GIVEN TASK:
Edit the material below by replacing "Where should I click to" with "Where do I click to" wherever it occurs, and keep everything else unchanged.

____ GIVEN DATA

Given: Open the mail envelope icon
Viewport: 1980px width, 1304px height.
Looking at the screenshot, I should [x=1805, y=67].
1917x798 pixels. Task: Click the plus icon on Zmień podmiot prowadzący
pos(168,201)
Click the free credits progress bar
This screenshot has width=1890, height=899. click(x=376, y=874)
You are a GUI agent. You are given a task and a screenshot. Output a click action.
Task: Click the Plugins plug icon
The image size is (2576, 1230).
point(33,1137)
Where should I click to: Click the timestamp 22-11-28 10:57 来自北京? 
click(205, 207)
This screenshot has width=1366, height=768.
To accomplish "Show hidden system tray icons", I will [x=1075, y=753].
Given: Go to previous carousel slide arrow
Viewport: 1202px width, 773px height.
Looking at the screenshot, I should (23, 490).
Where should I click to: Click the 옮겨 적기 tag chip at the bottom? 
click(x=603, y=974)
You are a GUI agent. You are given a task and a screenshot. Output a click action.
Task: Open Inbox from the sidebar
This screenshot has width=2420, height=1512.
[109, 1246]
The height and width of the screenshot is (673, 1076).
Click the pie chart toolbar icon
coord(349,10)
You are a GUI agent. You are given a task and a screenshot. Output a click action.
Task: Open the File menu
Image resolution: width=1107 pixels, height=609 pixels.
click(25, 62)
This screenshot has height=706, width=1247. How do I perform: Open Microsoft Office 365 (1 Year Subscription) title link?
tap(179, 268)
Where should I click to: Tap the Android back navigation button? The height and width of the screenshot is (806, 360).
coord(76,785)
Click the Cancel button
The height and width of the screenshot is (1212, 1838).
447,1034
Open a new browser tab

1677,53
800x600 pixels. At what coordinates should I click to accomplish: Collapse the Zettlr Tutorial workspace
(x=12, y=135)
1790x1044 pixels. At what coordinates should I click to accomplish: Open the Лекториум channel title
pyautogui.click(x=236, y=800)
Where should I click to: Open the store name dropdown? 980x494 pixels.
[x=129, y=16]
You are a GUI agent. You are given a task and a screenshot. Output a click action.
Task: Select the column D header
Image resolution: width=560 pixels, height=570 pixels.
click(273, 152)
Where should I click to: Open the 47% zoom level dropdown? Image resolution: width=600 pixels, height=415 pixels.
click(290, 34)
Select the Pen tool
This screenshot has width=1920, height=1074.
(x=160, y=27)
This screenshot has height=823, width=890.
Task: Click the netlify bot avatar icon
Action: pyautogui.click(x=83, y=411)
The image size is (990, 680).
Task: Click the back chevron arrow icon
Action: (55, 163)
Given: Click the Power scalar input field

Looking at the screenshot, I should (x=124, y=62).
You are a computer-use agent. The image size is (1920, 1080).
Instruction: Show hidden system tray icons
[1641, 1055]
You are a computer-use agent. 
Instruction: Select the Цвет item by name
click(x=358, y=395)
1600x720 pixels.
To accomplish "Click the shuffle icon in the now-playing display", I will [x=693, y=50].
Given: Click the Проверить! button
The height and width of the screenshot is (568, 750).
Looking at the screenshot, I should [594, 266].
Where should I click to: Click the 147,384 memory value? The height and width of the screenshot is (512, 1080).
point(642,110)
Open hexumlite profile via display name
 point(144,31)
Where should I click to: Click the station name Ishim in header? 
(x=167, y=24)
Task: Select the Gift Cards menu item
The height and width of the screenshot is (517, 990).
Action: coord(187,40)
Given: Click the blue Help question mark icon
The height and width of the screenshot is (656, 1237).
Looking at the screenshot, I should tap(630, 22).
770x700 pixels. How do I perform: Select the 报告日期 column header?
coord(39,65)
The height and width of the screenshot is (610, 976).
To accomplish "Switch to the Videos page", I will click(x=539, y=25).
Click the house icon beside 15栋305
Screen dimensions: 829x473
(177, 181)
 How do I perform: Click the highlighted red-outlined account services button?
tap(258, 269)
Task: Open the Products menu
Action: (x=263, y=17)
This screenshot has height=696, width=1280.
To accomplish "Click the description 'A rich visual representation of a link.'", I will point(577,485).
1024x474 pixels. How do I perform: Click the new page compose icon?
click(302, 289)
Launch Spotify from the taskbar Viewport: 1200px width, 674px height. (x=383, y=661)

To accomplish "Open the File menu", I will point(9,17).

________

CORRECT RESPONSE:
Given: Open the mail envelope icon
Viewport: 1980px width, 1304px height.
Looking at the screenshot, I should [x=1805, y=67].
1917x798 pixels. Task: Click the plus icon on Zmień podmiot prowadzący
pos(168,201)
Click the free credits progress bar
This screenshot has width=1890, height=899. click(x=376, y=874)
You are a GUI agent. You are given a task and a screenshot. Output a click action.
Task: Click the Plugins plug icon
The image size is (2576, 1230).
point(33,1137)
Where do I click to: Click the timestamp 22-11-28 10:57 来自北京? 
click(205, 207)
This screenshot has width=1366, height=768.
To accomplish "Show hidden system tray icons", I will [x=1075, y=753].
Given: Go to previous carousel slide arrow
Viewport: 1202px width, 773px height.
Looking at the screenshot, I should (23, 490).
Where do I click to: Click the 옮겨 적기 tag chip at the bottom? 
click(x=603, y=974)
You are a GUI agent. You are given a task and a screenshot. Output a click action.
Task: Open Inbox from the sidebar
This screenshot has width=2420, height=1512.
[109, 1246]
The height and width of the screenshot is (673, 1076).
Click the pie chart toolbar icon
coord(349,10)
You are a GUI agent. You are given a task and a screenshot. Output a click action.
Task: Open the File menu
Image resolution: width=1107 pixels, height=609 pixels.
click(25, 62)
This screenshot has height=706, width=1247. How do I perform: Open Microsoft Office 365 (1 Year Subscription) title link?
tap(179, 268)
Where do I click to: Tap the Android back navigation button? The height and width of the screenshot is (806, 360).
coord(76,785)
Click the Cancel button
The height and width of the screenshot is (1212, 1838).
447,1034
Open a new browser tab

1677,53
800x600 pixels. At what coordinates should I click to accomplish: Collapse the Zettlr Tutorial workspace
(x=12, y=135)
1790x1044 pixels. At what coordinates should I click to accomplish: Open the Лекториум channel title
pyautogui.click(x=236, y=800)
Where do I click to: Open the store name dropdown? 980x494 pixels.
[x=129, y=16]
You are a GUI agent. You are given a task and a screenshot. Output a click action.
Task: Select the column D header
Image resolution: width=560 pixels, height=570 pixels.
click(273, 152)
Where do I click to: Open the 47% zoom level dropdown? Image resolution: width=600 pixels, height=415 pixels.
click(290, 34)
Select the Pen tool
This screenshot has width=1920, height=1074.
(x=160, y=27)
This screenshot has height=823, width=890.
Task: Click the netlify bot avatar icon
Action: pyautogui.click(x=83, y=411)
The image size is (990, 680).
Task: Click the back chevron arrow icon
Action: (55, 163)
Given: Click the Power scalar input field

Looking at the screenshot, I should (x=124, y=62).
You are a computer-use agent. The image size is (1920, 1080).
Instruction: Show hidden system tray icons
[1641, 1055]
You are a computer-use agent. 
Instruction: Select the Цвет item by name
click(x=358, y=395)
1600x720 pixels.
To accomplish "Click the shuffle icon in the now-playing display", I will [x=693, y=50].
Given: Click the Проверить! button
The height and width of the screenshot is (568, 750).
Looking at the screenshot, I should [594, 266].
Where do I click to: Click the 147,384 memory value? The height and width of the screenshot is (512, 1080).
point(642,110)
Open hexumlite profile via display name
 point(144,31)
Where do I click to: Click the station name Ishim in header? 
(x=167, y=24)
Task: Select the Gift Cards menu item
The height and width of the screenshot is (517, 990).
Action: coord(187,40)
Given: Click the blue Help question mark icon
The height and width of the screenshot is (656, 1237).
Looking at the screenshot, I should tap(630, 22).
770x700 pixels. How do I perform: Select the 报告日期 column header?
coord(39,65)
The height and width of the screenshot is (610, 976).
To accomplish "Switch to the Videos page", I will click(x=539, y=25).
Click the house icon beside 15栋305
Screen dimensions: 829x473
(177, 181)
 How do I perform: Click the highlighted red-outlined account services button?
tap(258, 269)
Task: Open the Products menu
Action: (x=263, y=17)
This screenshot has height=696, width=1280.
To accomplish "Click the description 'A rich visual representation of a link.'", I will point(577,485).
1024x474 pixels. How do I perform: Click the new page compose icon?
click(302, 289)
Launch Spotify from the taskbar Viewport: 1200px width, 674px height. (x=383, y=661)

To accomplish "Open the File menu", I will point(9,17).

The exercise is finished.